Scribbler’s Saga #87 – Perspective and Other War Crimes

Posted: July 5, 2019 in Uncategorized

© 2019 G.N. Jacobs

The Great War of the Ring ends with Sauron’s master ring dropped into Mt. Doom. The whole of Mordor blows up as if the gods themselves want that blighted land just gone. The lava in the movie was a nice touch. Aragorn gets his crown. The hobbits go home to rumble the previously ignored Saruman out of the Shire. And what happens next?

According to the Appendices at the end of The Return of the King, Aragorn undertook several campaigns to reestablish the full reach of the Númenórian Empire of which Gondor was the surviving vestige. Included therein is the offhand acknowledgment that various orc bands that survived the Biblical scale destruction of Mordor albeit in greatly weakened state were subdued. Interesting, did the men of Gondor and, more to the point, King Aragorn commit war crimes in securing his throne?

By today’s real world reckoning, yes. Call The Hague. But, is it necessarily a crime inside the narrative presented in the story? And now we have ourselves a literary analysis essay touching on the conditions where a campaign of total war against a population might be deemed necessary or even acceptable.

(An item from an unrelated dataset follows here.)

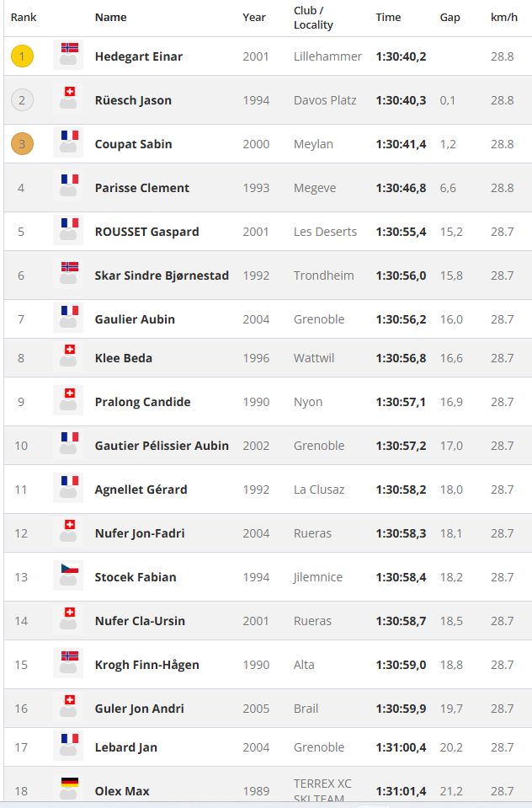Click Rüesch Jason's Swiss flag avatar

69,99
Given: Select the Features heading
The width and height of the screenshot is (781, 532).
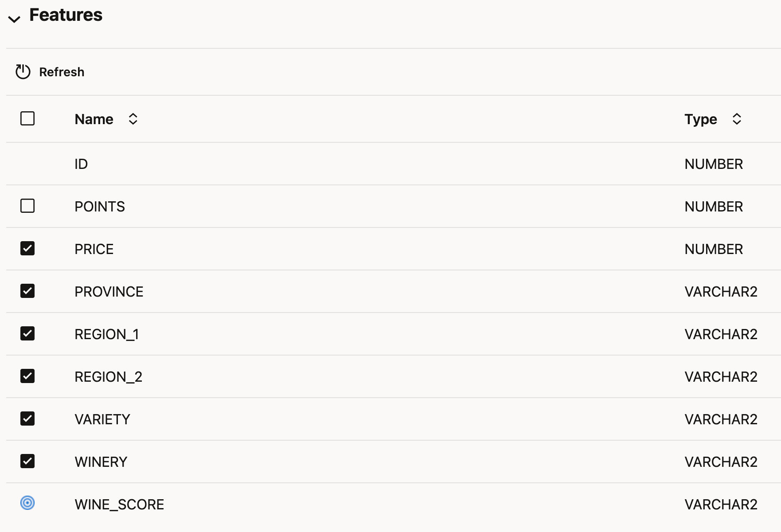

The Science Fiction and Fantasy genres as a rule treat war in a small handful of ways. One, war is bad and the occurrence represents a failure to communicate before the shooting starts. Two, the author chose an enemy of a generally faceless character with an objective of total war against us and we, the good guys, are totally justified in dishing out what they intend to do to us, but do it first as the old saying goes. Three, a blended concept where the necessities of the Second Proposition conflict with the doubt, soul sickness and PTSD built into the aftermath of the First Proposition.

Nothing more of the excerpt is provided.